Examples include opiate derivatives (be they used as analgesics, antitussives or substitutive treatments), antipsychotics, other benzodiazepines used as anxiolytics or hypnotics, barbiturates, propofol, ketamine, etomidate; sedative antidepressants, non recent H1-antihistamines, sodiumoxybate, and centrally acting antihypertensive drugs.
Opioids
The concomitant use of sedative medicines such as benzodiazepines or related drugs such as midazolam with opioids increases the risk of sedation, respiratory depression, coma and death because of additive CNS depressant effect. The dosage and duration of concomitant use should be limited (see section 4.4).
Alcohol
Alcohol may markedly enhance the sedative effect of midazolam, so concurrent intake should be strongly avoided (see section 4.4).
Muscle relaxants
Increased sedative effect with baclofen and tizanidine
Inhalational anaesthetics
Midazolam decreases the minimum alveolar concentration (MAC) of inhalational anaesthetics.

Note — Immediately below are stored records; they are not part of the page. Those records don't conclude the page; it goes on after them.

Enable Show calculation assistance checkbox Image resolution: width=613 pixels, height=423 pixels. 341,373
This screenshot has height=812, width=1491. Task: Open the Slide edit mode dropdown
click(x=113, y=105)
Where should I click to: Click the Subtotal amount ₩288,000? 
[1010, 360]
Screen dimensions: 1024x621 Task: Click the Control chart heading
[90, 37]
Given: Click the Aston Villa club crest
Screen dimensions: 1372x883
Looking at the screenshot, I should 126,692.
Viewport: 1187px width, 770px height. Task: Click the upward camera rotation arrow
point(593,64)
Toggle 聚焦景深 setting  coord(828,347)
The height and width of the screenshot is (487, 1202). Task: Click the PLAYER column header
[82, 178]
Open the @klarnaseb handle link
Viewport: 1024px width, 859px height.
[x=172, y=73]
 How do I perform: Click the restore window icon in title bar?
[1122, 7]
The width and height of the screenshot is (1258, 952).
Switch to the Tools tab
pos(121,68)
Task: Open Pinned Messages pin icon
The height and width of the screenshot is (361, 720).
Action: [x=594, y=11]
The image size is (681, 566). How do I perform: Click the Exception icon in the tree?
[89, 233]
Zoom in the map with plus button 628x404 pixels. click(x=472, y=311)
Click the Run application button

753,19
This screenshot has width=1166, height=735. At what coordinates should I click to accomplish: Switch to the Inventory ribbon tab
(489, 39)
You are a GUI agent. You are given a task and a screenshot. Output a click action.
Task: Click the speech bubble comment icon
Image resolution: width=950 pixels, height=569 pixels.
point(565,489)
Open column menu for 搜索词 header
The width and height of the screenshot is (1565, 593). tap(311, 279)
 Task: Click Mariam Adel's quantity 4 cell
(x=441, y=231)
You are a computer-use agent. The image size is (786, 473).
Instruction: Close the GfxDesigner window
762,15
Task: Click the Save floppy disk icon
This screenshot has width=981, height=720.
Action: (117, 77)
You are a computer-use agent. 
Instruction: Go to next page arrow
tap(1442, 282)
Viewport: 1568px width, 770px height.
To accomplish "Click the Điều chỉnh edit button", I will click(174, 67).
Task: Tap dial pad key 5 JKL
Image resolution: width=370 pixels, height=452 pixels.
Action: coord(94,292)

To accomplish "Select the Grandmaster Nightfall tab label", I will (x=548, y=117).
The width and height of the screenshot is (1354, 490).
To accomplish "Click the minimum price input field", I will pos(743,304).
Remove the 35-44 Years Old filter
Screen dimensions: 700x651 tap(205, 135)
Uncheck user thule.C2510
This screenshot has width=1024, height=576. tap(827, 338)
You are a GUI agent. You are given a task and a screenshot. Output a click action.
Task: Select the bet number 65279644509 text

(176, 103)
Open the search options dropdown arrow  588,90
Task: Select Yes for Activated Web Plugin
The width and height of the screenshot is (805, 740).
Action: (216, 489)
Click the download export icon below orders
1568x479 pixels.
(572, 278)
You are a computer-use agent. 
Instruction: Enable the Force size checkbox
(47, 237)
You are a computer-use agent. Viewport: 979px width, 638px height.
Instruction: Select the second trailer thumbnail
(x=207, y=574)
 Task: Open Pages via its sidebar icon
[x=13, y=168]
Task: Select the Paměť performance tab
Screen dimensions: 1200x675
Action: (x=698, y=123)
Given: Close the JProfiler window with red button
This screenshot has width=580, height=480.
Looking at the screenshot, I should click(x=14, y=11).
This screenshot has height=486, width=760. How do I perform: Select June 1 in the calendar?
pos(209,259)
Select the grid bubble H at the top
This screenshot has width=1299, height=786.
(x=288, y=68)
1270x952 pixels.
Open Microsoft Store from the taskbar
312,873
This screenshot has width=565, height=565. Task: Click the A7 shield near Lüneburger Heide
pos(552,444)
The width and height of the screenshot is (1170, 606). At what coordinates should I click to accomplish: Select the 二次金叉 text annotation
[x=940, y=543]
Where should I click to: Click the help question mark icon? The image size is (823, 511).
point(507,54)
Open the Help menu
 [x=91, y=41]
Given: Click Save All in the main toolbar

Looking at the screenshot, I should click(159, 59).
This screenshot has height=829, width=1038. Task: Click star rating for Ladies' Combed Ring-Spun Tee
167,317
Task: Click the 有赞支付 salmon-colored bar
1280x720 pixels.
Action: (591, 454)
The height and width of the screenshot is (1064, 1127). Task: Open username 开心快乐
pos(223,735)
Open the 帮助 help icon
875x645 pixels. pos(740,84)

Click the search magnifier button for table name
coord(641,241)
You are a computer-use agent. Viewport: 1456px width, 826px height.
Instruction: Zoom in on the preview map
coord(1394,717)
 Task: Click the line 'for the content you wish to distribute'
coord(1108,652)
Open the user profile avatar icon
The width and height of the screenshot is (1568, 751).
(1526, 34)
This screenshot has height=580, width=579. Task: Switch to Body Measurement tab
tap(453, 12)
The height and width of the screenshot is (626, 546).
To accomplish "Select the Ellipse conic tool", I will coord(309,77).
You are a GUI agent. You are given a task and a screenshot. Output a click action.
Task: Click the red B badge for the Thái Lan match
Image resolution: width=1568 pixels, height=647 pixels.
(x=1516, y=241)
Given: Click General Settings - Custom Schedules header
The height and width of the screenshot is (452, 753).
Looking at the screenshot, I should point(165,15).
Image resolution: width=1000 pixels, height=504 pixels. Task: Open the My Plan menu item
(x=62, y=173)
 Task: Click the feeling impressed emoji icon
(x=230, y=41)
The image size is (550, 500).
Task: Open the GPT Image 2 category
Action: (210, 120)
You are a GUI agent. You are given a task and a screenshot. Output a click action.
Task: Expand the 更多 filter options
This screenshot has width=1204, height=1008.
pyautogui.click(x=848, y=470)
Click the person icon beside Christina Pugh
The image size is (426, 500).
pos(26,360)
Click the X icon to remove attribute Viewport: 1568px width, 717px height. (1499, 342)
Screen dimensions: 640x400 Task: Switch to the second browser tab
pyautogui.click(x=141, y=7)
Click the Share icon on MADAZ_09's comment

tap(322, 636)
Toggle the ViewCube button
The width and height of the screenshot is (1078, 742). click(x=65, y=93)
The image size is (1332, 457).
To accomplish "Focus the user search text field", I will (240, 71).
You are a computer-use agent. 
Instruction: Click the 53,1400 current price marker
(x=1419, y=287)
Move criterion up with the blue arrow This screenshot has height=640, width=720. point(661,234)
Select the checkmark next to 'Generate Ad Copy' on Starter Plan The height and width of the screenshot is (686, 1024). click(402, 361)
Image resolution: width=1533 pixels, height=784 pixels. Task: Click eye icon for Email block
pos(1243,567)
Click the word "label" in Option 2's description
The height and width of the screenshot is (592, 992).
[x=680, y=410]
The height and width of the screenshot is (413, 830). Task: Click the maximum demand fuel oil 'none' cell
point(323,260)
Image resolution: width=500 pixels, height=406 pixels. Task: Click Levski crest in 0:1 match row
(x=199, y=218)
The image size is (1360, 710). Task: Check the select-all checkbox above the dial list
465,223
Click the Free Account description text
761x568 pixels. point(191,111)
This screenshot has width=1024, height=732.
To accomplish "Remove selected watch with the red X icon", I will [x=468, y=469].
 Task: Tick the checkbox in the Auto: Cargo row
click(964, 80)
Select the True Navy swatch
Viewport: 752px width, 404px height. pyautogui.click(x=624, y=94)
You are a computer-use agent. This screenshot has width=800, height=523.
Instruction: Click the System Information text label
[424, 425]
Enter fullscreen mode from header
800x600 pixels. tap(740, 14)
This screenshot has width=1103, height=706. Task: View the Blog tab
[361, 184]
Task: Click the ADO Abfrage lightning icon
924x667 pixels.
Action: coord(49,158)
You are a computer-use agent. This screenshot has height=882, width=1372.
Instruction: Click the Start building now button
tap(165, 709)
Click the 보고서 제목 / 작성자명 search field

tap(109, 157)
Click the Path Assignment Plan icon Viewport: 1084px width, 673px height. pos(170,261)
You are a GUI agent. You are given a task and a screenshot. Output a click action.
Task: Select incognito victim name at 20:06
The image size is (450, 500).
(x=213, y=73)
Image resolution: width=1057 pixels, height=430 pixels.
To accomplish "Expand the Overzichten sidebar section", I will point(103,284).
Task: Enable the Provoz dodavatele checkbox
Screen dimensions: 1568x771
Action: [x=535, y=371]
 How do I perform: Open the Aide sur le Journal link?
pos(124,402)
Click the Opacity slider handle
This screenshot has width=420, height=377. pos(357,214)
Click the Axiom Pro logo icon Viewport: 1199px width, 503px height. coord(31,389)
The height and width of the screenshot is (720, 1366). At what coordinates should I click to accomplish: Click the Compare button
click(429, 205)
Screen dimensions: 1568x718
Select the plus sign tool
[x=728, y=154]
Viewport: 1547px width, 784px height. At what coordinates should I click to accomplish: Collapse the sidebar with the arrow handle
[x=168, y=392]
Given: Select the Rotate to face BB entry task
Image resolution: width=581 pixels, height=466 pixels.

Antihypertensives, vasodilators & diuretics:
Enhanced hypotensive effect with ACE-inhibitors, alpha-blockers, angiotensin–II receptor antagonists, calcium channel blockers adrenergic neurone blockers, beta-blockers, moxonidine, nitrates, hydralazine, minoxidil, sodium nitroprusside and diuretics.
Anti-epileptics
Carbamazeepine reduces the plasma concentration of midazolam . Benzodiazepines may alter (increase:decrease) the plasma concentrations of phenytoin.
Others
Nilotinib and Nabilone may increase plasma concentration of midazolam.